Projected Investment and Financial Outcomes
According to a report published in March by Boston Consulting Group, Inc. (BCG), capital allocation toward AI technologies within the property and casualty (P&C) insurance segment is projected to experience a substantial increase. Investment levels are forecast to more than triple, rising from previous baselines to reach 1.9% of total corporate revenue in 2026.
The consultancy’s analysis suggests that the depth of technology integration directly correlates with financial performance. Insurers that successfully implement AI deeply and systematically across their comprehensive operational frameworks could see operational costs decrease by approximately 20%. Concurrently, these deeply integrated systems have the potential to drive an increase in gross written premiums of up to 5%.
Current Applications and Structural Bottlenecks
At present, insurance providers are deploying AI tools within underwriting and claims processing departments. These applications are designed to automate repetitive administrative tasks, enhance structural pricing accuracy, and facilitate the early detection of fraudulent claims.
Despite these functional deployments, BCG noted that the majority of insurers utilise AI within isolated business units rather than across the entire enterprise. This siloed approach severely curtails the aggregate financial impact of the technology.

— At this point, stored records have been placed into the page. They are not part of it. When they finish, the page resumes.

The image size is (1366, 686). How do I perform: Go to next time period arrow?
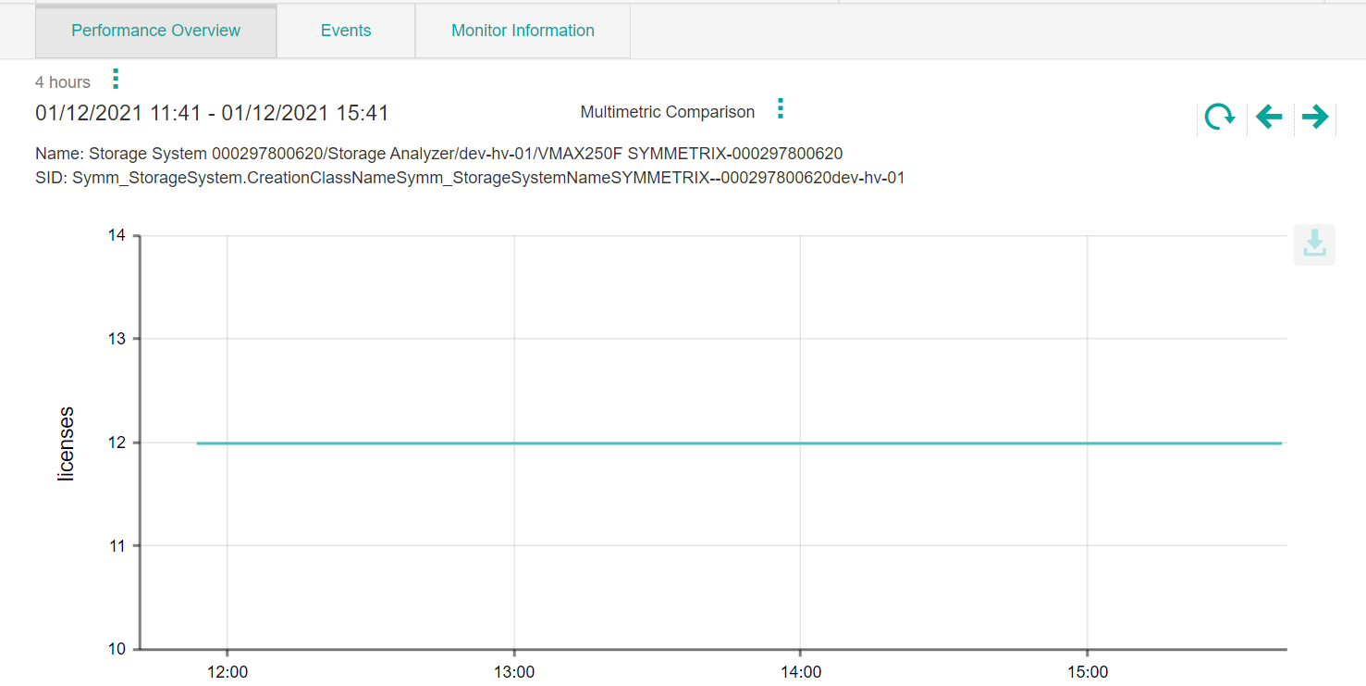point(1314,117)
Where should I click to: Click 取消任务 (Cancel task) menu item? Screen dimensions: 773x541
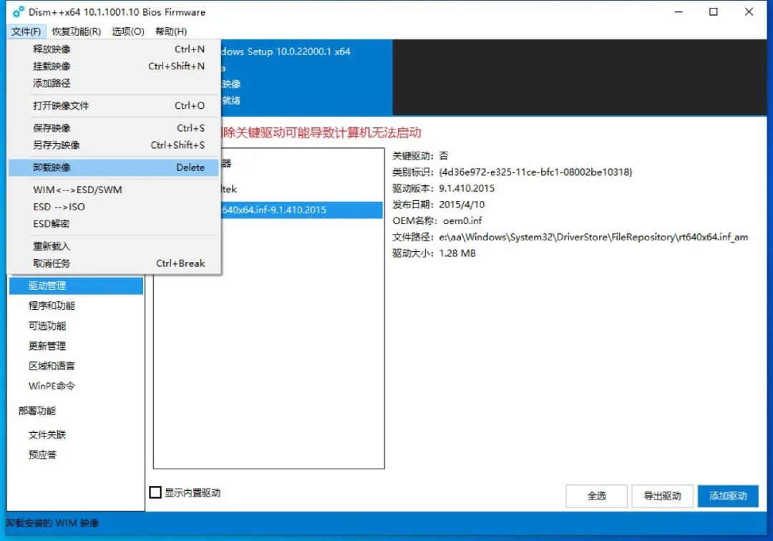(x=45, y=263)
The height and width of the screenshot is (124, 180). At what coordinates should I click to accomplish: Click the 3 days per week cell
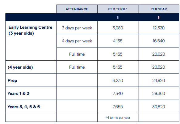point(77,28)
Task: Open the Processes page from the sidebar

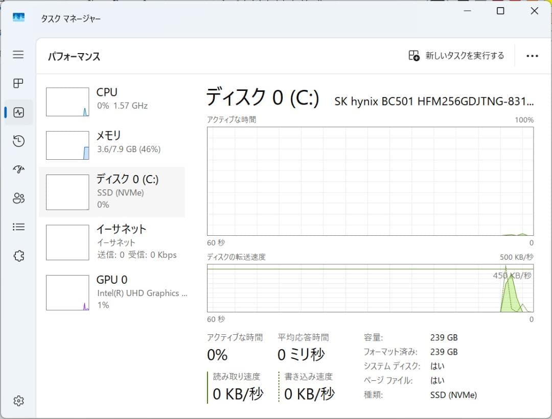Action: 18,84
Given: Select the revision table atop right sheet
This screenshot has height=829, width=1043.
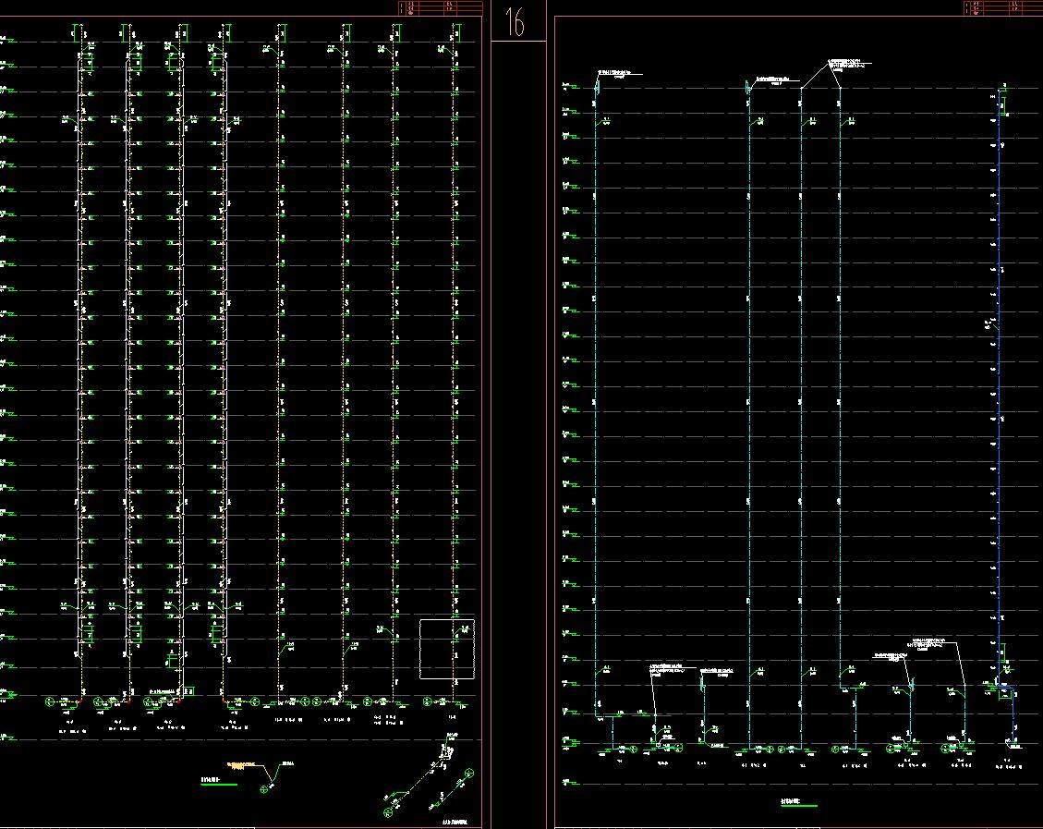Looking at the screenshot, I should pyautogui.click(x=1002, y=8).
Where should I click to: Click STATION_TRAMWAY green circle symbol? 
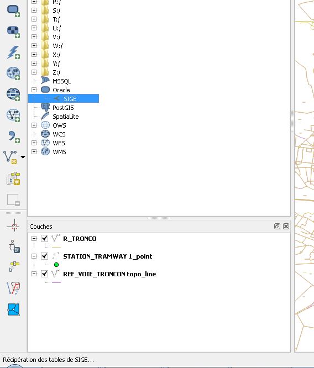56,265
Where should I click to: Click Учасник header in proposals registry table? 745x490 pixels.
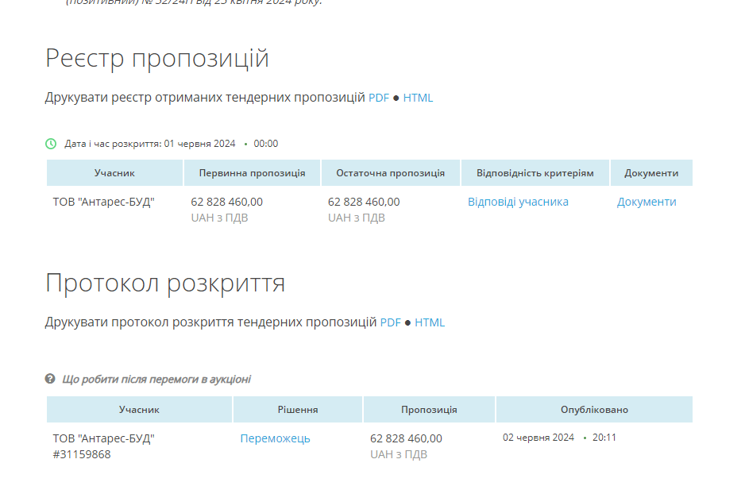coord(114,173)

Data compiled from industry reports outlines the current operational impacts and performance benchmarks reported by insurance providers currently utilising AI infrastructure:
| Metric Category | Operational Performance Indicator | Reported Percentage of Insurers |
| Productivity Impact | Achieved modest improvements in workplace productivity | 63% |
| Productivity Impact | Realised measurable, significant gains in output per employee | 11% |
| Strategic Horizon | Expect AI to fundamentally reshape existing business models (2027–2029) | Near 60% |
| Future Funding | Planning further increases in AI capital expenditure (2026–2028) | 66.7% (Two-thirds) |
Technical Obstacles and Future Outlook
A separate research report published in April by A.M. Best Company, Inc. highlighted the persistent infrastructural barriers preventing optimal technology adoption. Industry experts emphasise that the core issue lies in the compatibility between modern algorithms and historical software.
Kaitlin Piasecki, an industry research analyst at A.M. Best, stated within the report:
“Legacy systems can create significant barriers when implementing AI because they simply were not built for this type of data integration.”
This sentiment regarding systemic fragmentation was echoed by Sridhar Manyem, Senior Director of Industry Research and Analytics at A.M. Best. Mr Manyem noted that AI applications consistently produce unreliable or sub-optimal outcomes when the underlying corporate data is fragmented or suffers from poor governance structures.
Nevertheless, corporate appetite for technological transition remains robust. A.M. Best’s findings confirm that two-thirds of surveyed insurers intend to expand their financial commitments to AI development between 2026 and 2028, underscoring a long-term industry commitment to overcoming these legacy hurdles.